Coleman shook his buddy vigorously. “Wake up! Wake up! You’re having a nightmare!”
Serge flopped a last few times, then blinked his eyes. “Coleman?”
“It’s cool, man. Just a bad dream.”
Serge looked around. “Where are we?”
“I don’t know,” said Coleman. “I crawled under this old house.”
“Are you still crawling under houses?”
“No, this time it was because I heard your voice and you were in trouble.” Coleman rolled over to rest on his back. “All those other houses . . . I don’t really know what that was about.”
Serge rolled over on his own back next to Coleman, then snapped his fingers. “I remember now.

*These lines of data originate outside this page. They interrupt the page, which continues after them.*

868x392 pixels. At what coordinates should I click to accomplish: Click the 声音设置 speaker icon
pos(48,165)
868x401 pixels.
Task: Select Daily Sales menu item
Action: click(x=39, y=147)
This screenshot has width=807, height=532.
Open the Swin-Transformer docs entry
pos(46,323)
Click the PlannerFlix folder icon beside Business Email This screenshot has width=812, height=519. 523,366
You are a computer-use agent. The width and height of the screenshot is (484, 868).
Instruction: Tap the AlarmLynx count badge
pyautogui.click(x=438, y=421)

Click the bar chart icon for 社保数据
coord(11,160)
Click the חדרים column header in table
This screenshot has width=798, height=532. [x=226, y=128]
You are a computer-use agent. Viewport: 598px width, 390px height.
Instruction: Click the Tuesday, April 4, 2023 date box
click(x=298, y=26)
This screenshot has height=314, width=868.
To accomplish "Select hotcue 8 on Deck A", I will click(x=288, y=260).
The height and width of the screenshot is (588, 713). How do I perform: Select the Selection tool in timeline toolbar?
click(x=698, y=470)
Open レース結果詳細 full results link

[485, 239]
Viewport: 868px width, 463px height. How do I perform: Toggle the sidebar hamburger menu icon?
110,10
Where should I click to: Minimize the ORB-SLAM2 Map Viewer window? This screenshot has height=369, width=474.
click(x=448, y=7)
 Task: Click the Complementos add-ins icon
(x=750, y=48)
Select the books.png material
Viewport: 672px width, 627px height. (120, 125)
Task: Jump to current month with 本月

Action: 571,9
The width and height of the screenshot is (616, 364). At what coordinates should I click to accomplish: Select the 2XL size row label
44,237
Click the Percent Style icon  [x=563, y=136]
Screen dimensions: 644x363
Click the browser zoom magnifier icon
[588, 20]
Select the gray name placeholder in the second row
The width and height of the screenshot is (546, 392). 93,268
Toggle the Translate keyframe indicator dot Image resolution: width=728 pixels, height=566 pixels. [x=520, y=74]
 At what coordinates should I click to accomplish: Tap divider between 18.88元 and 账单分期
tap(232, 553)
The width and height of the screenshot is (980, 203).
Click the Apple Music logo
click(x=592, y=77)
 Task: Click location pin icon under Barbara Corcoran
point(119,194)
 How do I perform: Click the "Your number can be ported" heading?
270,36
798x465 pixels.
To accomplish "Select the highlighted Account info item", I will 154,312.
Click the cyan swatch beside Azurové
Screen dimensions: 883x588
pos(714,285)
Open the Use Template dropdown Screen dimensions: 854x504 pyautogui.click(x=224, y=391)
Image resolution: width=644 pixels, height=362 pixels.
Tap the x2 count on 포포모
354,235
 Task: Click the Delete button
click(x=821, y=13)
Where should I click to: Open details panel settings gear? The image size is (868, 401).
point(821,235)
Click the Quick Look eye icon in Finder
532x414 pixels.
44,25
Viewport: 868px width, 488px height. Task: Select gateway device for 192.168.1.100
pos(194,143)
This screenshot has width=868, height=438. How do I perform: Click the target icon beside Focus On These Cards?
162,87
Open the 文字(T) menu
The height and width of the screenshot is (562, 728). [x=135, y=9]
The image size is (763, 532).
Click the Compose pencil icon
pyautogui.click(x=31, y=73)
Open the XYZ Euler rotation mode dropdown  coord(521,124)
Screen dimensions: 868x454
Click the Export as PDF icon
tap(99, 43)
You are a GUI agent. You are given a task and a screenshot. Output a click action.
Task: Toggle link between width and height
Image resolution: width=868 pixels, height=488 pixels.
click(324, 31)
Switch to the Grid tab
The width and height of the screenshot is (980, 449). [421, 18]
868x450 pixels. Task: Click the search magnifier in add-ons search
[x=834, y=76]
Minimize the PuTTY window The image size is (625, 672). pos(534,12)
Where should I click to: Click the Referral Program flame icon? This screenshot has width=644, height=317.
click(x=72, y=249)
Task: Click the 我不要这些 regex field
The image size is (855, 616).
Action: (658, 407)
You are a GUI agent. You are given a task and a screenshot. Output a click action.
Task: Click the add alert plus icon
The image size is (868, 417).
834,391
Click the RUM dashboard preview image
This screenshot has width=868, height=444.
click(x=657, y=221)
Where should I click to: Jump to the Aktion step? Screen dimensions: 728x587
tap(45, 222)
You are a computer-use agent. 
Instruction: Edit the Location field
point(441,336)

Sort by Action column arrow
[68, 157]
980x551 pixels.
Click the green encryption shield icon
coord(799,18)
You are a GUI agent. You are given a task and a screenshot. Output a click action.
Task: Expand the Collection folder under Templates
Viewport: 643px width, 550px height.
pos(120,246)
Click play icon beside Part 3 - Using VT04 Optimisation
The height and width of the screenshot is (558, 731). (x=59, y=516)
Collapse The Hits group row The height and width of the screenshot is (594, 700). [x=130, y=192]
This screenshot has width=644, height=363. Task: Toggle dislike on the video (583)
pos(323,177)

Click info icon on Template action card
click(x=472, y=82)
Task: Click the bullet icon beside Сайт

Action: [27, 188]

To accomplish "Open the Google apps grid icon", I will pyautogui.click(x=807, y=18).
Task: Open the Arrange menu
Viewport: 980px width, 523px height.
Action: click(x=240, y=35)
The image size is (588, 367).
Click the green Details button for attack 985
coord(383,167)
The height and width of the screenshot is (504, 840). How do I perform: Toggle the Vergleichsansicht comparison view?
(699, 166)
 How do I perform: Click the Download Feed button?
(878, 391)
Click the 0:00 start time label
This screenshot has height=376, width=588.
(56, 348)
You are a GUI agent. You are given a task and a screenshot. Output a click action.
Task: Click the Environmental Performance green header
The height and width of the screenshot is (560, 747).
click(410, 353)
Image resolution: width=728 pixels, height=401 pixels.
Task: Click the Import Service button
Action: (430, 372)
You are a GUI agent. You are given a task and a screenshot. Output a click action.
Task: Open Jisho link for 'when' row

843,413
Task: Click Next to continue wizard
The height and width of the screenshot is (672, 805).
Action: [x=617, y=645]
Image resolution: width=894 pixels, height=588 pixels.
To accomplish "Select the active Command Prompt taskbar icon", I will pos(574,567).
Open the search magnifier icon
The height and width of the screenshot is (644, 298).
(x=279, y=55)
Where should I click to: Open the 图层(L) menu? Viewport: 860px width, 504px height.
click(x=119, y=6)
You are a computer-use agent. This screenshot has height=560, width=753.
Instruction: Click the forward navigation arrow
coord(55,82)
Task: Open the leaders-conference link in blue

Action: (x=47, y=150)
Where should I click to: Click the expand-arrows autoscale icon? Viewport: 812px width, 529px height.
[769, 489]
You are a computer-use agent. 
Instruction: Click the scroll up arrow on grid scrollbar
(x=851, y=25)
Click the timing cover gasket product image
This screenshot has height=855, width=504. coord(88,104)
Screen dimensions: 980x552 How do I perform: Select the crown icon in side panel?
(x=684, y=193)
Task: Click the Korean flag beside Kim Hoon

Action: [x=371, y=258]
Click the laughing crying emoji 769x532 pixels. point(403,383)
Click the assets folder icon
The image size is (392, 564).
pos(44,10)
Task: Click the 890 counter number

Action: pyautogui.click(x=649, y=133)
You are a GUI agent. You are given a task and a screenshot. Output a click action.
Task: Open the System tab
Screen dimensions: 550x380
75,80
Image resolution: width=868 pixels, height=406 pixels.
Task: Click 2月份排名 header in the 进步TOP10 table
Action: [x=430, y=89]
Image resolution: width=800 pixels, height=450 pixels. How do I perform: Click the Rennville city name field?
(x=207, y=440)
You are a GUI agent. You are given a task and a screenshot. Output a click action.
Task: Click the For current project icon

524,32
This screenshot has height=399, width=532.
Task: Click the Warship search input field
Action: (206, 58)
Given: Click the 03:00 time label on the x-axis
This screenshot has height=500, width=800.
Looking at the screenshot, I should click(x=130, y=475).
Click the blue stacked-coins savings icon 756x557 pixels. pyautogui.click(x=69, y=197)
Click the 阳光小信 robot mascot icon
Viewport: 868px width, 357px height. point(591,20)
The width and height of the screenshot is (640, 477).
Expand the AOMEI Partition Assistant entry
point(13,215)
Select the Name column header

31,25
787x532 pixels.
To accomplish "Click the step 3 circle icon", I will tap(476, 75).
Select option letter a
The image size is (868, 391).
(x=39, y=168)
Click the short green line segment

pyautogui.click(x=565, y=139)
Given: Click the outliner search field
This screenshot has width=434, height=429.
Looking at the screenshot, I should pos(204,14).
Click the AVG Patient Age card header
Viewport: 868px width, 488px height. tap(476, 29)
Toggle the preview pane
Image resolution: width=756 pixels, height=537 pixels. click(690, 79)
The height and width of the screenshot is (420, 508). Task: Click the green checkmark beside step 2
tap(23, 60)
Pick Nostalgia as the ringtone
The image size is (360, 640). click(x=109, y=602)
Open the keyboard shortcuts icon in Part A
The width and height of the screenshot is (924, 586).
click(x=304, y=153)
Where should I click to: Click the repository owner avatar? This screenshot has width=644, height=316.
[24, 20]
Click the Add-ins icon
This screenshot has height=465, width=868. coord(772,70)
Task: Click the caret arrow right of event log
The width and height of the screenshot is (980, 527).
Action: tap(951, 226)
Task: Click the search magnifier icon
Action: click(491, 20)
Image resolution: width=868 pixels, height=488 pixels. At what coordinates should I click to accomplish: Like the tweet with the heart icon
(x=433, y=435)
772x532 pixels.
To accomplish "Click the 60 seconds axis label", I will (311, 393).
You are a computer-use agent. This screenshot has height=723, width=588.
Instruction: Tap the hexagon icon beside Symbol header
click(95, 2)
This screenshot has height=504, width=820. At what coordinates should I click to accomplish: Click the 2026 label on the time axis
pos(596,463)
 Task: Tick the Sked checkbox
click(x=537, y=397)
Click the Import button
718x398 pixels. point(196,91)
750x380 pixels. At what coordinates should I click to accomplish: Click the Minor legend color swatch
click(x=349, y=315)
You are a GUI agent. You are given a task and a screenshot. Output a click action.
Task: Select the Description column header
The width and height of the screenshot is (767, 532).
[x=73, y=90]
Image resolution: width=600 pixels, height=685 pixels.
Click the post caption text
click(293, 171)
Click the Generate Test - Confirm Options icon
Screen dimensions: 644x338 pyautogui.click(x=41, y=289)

That horrible national family spat back at the convention began giving me the shakes, and I needed to retreat to a holy place.” He pointed up at the underside of the floorboards a few inches from his nose. “Marjorie Kinnan Rawlings bought this joint in 1928 and wrote The Yearling. But mainly she was one of those rare pioneers who preached the joy of undisturbed Florida. Today, undisturbed Florida means a place has only one titty bar.”
“And the chicks try less because where are you gonna go?”
“It’s a tragedy on so many levels.” Serge ran a finger along one of the floor beams. “At least I’m at Marjorie’s place. A Pulitzer was won right above our faces. Always feel better coming here.”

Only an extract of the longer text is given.